Drive data is scoped to the individual user who connected it. Connecting Google Drive at the workspace level only stores the OAuth application credentials — it does not give admins access to anyone's personal Drive.

Troubleshooting

  • "Access blocked: This app's request is invalid" — the Authorized redirect URI in Google Cloud does not exactly match the one shown in the Harmony setup form. Re-check the URI character-for-character, including the /integrations/oauth/google-drive/callback path.
  • "Error 403: access_denied" after authorization — one or more required scopes were not added on the OAuth consent screen, or the Google Drive API was not enabled in Step 4. Re-check the scope list and that the API is enabled in the same project as the OAuth client.
  • Authorization succeeds but files don't appear in search — confirm that the Google Drive API is enabled on the same Google Cloud project the OAuth credentials belong to, not a sibling project. Also confirm the user has at least one accessible file in the Drive account they signed in with.

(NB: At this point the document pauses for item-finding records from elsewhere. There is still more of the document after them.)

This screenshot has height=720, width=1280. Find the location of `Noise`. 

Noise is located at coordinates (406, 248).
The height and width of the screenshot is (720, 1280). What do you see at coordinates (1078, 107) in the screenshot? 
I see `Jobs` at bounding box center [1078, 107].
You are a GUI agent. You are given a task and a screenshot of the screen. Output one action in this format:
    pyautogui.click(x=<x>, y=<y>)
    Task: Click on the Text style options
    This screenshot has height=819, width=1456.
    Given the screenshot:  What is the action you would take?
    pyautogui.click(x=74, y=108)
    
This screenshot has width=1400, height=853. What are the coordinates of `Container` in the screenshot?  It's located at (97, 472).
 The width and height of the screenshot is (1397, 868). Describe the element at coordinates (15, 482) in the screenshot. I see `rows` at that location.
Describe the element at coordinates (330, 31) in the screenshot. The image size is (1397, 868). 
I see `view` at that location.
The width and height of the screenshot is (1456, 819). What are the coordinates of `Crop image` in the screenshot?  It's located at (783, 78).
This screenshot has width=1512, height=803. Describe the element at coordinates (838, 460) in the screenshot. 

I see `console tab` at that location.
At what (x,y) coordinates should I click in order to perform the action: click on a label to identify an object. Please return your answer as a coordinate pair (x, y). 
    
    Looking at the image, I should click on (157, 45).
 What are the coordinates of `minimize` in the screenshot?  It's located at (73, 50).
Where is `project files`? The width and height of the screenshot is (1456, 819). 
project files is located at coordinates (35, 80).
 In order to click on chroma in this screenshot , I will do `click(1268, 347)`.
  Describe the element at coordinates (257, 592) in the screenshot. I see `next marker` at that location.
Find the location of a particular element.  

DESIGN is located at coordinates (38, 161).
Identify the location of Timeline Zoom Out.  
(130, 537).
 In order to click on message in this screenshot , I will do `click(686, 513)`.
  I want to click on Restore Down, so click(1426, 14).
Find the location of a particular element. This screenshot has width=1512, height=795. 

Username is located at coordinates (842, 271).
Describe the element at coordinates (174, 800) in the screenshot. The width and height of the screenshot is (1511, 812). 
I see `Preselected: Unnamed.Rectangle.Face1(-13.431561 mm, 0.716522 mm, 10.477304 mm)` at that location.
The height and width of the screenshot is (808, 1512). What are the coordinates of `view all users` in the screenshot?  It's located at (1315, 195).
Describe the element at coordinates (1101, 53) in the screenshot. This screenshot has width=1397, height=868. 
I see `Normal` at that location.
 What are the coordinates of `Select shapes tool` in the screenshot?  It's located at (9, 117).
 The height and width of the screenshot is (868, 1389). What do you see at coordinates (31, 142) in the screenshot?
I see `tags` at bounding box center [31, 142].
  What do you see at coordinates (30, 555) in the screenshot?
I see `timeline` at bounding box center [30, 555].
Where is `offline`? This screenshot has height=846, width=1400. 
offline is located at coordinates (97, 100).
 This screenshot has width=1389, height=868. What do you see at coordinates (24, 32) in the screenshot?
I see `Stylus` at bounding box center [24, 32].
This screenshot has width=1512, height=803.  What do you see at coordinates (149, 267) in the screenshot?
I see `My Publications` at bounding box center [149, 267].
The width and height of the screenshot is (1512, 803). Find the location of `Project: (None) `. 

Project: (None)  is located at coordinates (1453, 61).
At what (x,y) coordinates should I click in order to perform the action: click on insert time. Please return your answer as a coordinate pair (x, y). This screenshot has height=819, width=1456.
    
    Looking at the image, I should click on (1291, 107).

  • Drive scopes are flagged as "sensitive" during verification — this is expected. Google treats Drive scopes (especially full-Drive read access) as sensitive or restricted, which extends verification. Only request the scopes Harmony's setup form lists, and make sure your privacy policy and terms of service URLs are reachable on the OAuth consent screen.
  • You need to rotate the secret — generate a new client secret in Google Cloud, then update it in the Harmony setup form. The Client ID can stay the same; existing user connections do not need to be rebuilt.
  • "This app isn't verified" warning shown to users — while your OAuth app is still in Testing or pending Google verification, users see an "unverified app" screen. They can still continue if they trust the workspace. For production rollout, submit the app for verification from the Google Auth Platform page.